Edit the stretch from the start of the data through the line containing "The height and width of the screenshot is (480, 640).", changing "Identify" to "Determine" and leaving everything else as it is. Return only that revised stretch.

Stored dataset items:
--- START ---
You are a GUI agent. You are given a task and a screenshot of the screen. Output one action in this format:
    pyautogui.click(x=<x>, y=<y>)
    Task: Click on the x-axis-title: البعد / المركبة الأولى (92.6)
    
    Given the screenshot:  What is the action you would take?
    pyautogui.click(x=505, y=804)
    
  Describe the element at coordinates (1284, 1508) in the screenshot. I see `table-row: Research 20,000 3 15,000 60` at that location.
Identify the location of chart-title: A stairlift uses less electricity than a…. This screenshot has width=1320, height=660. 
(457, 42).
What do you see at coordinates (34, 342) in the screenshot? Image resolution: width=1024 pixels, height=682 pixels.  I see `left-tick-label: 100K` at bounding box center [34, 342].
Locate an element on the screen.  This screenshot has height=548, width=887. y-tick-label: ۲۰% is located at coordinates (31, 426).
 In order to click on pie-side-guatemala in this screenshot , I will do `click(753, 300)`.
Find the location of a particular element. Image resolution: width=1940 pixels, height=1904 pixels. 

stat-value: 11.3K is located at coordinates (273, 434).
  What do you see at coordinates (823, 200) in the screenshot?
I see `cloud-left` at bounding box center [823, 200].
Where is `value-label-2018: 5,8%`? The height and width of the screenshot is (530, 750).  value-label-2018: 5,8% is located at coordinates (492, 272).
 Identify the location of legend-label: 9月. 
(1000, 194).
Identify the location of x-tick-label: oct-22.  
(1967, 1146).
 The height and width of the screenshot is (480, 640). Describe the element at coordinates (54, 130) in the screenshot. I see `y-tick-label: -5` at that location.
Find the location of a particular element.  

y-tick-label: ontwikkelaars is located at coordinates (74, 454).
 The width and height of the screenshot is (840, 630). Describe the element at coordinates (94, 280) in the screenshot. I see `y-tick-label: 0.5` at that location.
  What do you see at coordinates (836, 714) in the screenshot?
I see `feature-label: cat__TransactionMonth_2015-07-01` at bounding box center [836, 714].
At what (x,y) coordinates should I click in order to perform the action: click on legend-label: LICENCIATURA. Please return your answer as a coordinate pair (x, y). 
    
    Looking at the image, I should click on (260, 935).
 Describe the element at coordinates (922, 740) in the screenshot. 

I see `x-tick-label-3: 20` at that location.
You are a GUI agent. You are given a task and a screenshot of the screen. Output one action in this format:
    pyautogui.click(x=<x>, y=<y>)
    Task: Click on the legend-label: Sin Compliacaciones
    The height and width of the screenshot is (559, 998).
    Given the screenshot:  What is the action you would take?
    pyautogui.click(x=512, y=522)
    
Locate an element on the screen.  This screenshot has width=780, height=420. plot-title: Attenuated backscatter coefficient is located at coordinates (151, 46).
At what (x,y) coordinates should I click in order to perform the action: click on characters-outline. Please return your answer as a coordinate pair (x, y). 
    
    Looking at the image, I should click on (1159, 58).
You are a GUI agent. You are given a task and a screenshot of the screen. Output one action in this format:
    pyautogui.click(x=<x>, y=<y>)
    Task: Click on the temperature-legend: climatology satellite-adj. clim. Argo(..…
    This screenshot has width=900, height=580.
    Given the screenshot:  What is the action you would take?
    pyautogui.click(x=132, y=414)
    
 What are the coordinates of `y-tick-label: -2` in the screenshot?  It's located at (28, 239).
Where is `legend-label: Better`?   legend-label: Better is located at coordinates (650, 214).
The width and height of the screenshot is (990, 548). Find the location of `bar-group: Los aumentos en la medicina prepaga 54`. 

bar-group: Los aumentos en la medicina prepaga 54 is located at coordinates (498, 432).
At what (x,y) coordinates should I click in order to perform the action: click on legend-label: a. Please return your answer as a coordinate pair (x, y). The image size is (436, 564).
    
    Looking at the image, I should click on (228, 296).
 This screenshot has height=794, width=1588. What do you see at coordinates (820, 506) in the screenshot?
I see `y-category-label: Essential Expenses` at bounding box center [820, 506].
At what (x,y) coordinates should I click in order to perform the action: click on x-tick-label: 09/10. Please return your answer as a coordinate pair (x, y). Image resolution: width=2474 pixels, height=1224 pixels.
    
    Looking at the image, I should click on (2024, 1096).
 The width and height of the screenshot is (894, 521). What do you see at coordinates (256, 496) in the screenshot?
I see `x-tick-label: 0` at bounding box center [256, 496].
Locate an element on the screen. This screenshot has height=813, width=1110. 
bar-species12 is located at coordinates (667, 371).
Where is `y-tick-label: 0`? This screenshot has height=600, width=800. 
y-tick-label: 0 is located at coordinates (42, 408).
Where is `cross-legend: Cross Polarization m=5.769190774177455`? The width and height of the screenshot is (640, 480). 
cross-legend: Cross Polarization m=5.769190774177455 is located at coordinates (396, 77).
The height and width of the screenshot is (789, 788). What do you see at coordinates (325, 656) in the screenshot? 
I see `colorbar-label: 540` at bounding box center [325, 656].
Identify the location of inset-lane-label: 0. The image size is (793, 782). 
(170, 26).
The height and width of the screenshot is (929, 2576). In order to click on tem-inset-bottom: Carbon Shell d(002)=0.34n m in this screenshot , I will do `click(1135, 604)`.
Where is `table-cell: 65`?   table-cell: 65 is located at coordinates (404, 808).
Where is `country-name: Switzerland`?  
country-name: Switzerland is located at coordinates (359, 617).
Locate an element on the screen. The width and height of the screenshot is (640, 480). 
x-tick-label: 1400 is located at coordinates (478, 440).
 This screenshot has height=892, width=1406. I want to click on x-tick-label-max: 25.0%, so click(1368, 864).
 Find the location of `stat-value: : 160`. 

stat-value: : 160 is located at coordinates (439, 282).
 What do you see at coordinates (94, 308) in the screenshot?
--- END ---
Answer to the problem.
You are a GUI agent. You are given a task and a screenshot of the screen. Output one action in this format:
    pyautogui.click(x=<x>, y=<y>)
    Task: Click on the x-axis-title: البعد / المركبة الأولى (92.6)
    
    Given the screenshot:  What is the action you would take?
    pyautogui.click(x=505, y=804)
    
  Describe the element at coordinates (1284, 1508) in the screenshot. I see `table-row: Research 20,000 3 15,000 60` at that location.
Determine the location of chart-title: A stairlift uses less electricity than a…. This screenshot has width=1320, height=660. 
(457, 42).
What do you see at coordinates (34, 342) in the screenshot? Image resolution: width=1024 pixels, height=682 pixels.  I see `left-tick-label: 100K` at bounding box center [34, 342].
Locate an element on the screen.  This screenshot has height=548, width=887. y-tick-label: ۲۰% is located at coordinates (31, 426).
 In order to click on pie-side-guatemala in this screenshot , I will do `click(753, 300)`.
Find the location of a particular element. Image resolution: width=1940 pixels, height=1904 pixels. 

stat-value: 11.3K is located at coordinates (273, 434).
  What do you see at coordinates (823, 200) in the screenshot?
I see `cloud-left` at bounding box center [823, 200].
Where is `value-label-2018: 5,8%`? The height and width of the screenshot is (530, 750).  value-label-2018: 5,8% is located at coordinates (492, 272).
 Determine the location of legend-label: 9月. 
(1000, 194).
Determine the location of x-tick-label: oct-22.  
(1967, 1146).
 The height and width of the screenshot is (480, 640). Describe the element at coordinates (54, 130) in the screenshot. I see `y-tick-label: -5` at that location.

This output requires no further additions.